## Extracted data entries
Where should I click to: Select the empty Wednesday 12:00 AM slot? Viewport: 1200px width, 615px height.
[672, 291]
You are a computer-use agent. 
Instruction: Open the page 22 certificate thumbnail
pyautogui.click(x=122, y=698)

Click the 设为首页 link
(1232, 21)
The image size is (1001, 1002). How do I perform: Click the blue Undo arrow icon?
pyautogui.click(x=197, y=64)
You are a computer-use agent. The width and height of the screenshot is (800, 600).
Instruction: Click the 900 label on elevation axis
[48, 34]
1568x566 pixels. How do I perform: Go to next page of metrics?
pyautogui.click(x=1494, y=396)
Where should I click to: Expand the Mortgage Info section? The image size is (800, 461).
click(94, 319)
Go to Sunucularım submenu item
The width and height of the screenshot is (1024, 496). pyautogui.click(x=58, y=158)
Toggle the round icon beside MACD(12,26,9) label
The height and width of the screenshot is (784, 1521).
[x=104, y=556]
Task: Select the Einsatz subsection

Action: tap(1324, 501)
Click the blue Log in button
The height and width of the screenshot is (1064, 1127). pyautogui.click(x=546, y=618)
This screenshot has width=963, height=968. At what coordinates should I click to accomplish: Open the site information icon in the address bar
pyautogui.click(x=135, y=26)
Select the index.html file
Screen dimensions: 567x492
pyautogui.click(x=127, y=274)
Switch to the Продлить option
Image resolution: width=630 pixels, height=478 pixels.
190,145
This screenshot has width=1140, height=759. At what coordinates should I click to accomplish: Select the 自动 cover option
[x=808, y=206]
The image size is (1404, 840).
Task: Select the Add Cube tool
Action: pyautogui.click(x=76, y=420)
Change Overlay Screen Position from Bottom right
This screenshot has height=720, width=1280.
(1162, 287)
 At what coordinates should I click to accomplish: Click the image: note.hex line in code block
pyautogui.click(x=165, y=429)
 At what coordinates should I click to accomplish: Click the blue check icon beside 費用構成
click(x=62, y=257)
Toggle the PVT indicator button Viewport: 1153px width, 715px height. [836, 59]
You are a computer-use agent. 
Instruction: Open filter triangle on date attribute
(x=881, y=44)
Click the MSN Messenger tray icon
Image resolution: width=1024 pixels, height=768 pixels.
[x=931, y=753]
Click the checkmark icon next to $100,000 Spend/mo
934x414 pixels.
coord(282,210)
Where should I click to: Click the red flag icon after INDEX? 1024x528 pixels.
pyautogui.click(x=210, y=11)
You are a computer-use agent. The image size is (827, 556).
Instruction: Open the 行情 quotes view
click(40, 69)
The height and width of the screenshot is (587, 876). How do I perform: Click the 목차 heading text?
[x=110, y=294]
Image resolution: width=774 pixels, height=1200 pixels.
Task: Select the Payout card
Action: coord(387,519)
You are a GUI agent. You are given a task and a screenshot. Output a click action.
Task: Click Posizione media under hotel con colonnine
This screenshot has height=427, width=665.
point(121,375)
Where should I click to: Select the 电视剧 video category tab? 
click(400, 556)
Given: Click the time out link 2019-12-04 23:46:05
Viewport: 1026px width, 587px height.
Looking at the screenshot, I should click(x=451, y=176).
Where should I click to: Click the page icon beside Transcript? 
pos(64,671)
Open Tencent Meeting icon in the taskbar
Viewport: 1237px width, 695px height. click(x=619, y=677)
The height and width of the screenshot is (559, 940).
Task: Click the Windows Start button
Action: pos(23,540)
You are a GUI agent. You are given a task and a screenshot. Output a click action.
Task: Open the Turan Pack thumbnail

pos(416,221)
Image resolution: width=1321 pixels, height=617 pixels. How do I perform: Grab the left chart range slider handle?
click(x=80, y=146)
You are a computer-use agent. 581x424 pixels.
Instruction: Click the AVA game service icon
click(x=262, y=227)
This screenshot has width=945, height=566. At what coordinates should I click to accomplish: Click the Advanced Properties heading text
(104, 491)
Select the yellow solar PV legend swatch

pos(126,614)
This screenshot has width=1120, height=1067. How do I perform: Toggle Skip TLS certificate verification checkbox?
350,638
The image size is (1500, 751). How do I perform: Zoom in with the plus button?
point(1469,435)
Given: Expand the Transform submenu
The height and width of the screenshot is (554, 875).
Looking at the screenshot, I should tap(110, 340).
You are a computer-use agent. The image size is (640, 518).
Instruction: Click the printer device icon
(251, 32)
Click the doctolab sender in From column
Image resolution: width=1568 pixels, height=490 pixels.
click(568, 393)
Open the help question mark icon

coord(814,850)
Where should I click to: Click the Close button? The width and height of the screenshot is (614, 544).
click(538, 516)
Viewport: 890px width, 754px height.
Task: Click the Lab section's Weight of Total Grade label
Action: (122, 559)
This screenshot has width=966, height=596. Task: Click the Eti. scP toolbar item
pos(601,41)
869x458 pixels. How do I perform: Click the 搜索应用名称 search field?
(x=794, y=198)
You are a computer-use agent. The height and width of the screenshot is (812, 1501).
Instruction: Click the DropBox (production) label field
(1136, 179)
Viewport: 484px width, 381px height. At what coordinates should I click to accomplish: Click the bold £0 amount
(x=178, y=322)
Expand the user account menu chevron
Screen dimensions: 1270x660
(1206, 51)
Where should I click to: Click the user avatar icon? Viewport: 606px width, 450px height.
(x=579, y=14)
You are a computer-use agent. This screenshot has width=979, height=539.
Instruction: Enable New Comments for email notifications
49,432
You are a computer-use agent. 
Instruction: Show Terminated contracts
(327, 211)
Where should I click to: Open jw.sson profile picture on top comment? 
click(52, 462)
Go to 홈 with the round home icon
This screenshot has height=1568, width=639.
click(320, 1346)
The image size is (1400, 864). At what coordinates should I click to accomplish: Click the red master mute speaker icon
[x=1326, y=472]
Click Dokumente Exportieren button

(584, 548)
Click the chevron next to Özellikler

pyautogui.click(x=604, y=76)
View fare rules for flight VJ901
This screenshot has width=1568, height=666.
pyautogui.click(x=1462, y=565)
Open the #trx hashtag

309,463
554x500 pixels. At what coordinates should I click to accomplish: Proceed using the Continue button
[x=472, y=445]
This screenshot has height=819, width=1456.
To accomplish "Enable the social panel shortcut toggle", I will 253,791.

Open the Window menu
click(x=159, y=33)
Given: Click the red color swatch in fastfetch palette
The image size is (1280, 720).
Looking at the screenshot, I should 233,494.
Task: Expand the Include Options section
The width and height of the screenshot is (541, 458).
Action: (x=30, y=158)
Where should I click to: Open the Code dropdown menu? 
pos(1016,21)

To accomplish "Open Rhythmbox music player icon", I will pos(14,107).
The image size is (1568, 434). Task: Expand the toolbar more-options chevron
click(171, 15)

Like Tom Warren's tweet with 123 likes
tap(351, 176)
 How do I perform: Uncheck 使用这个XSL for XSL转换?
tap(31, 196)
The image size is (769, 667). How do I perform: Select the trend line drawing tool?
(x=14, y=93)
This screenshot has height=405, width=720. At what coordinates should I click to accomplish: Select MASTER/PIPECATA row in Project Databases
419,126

## Your objective
Where the string "computer" occurs in the data, return the whole line.

## Completed exercise
You are a computer-use agent. 
You are a computer-use agent. The width and height of the screenshot is (800, 600).
You are a computer-use agent. 
You are a computer-use agent. The image size is (827, 556).
You are a computer-use agent. 581x424 pixels.
You are a computer-use agent. The image size is (640, 518).
You are a computer-use agent. The height and width of the screenshot is (812, 1501).
You are a computer-use agent. This screenshot has width=979, height=539.
You are a computer-use agent. 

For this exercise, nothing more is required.